* **SUPPLIED INFORMATION**:
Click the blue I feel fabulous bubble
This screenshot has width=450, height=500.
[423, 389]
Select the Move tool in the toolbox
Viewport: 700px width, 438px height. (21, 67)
--
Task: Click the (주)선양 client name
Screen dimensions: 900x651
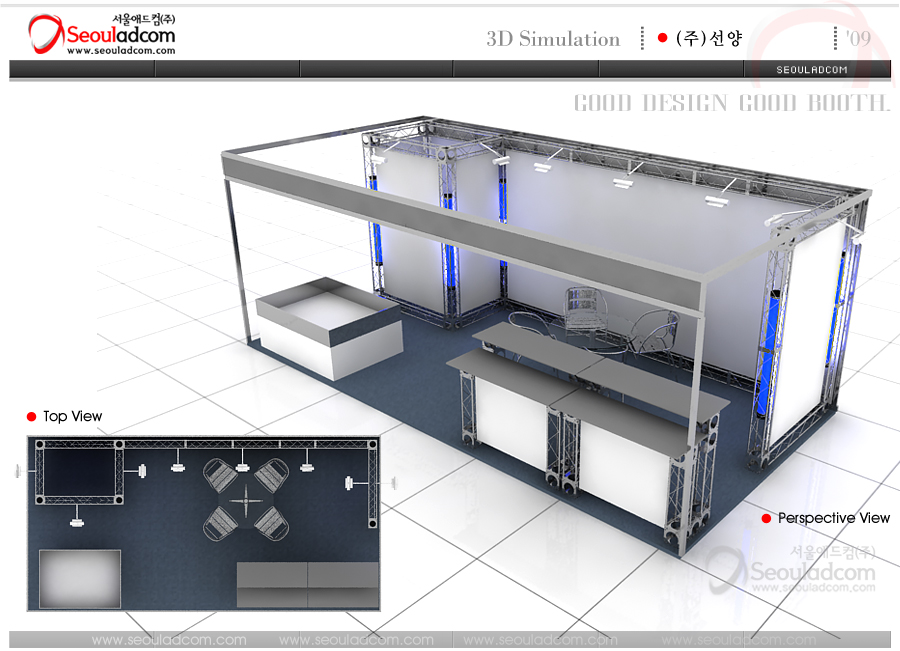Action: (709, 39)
==
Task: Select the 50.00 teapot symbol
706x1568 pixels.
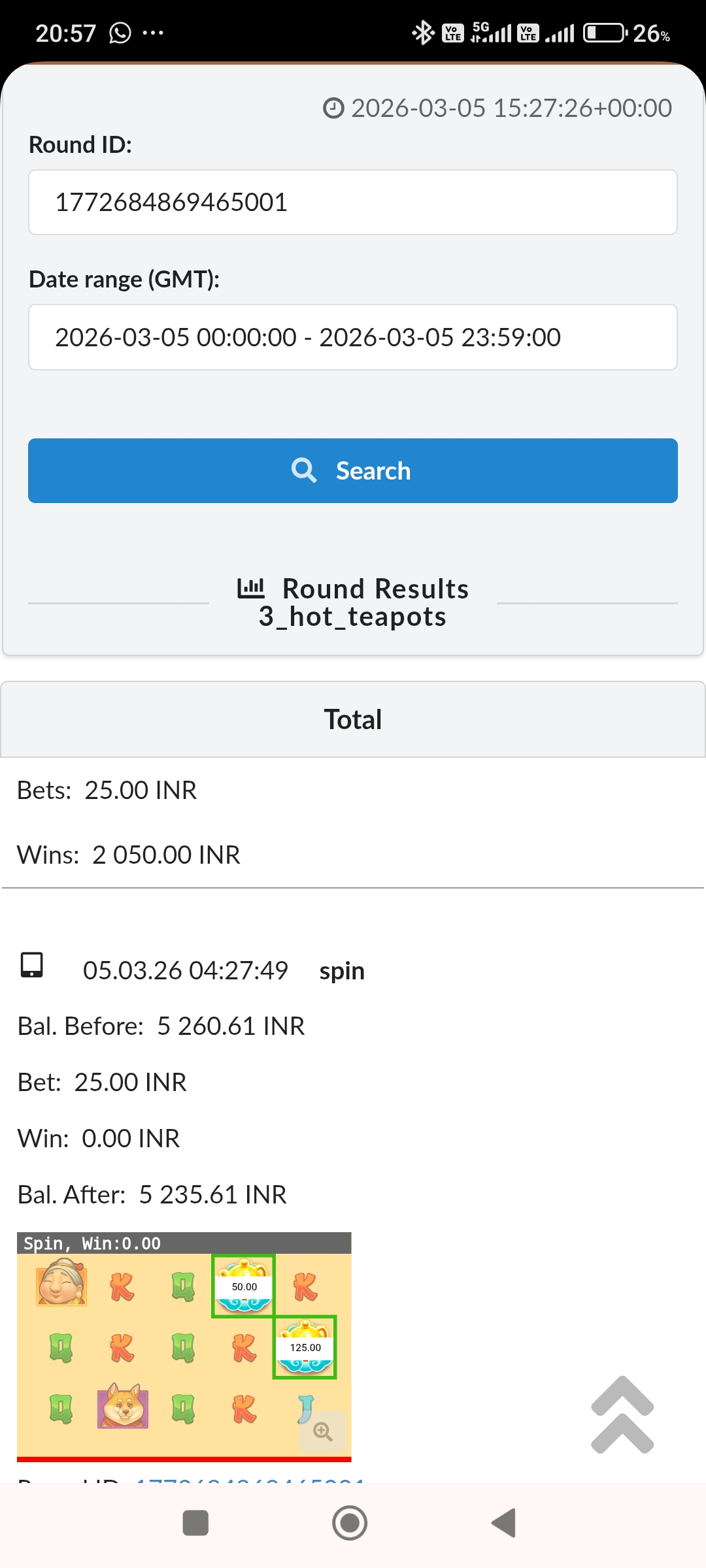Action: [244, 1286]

* **WHAT IS REQUIRED**:
Look for the word "Task" in every line of the listing and copy the lines that have it.

* **WRITTEN SOLUTION**:
Task: Click the (주)선양 client name
Task: Select the 50.00 teapot symbol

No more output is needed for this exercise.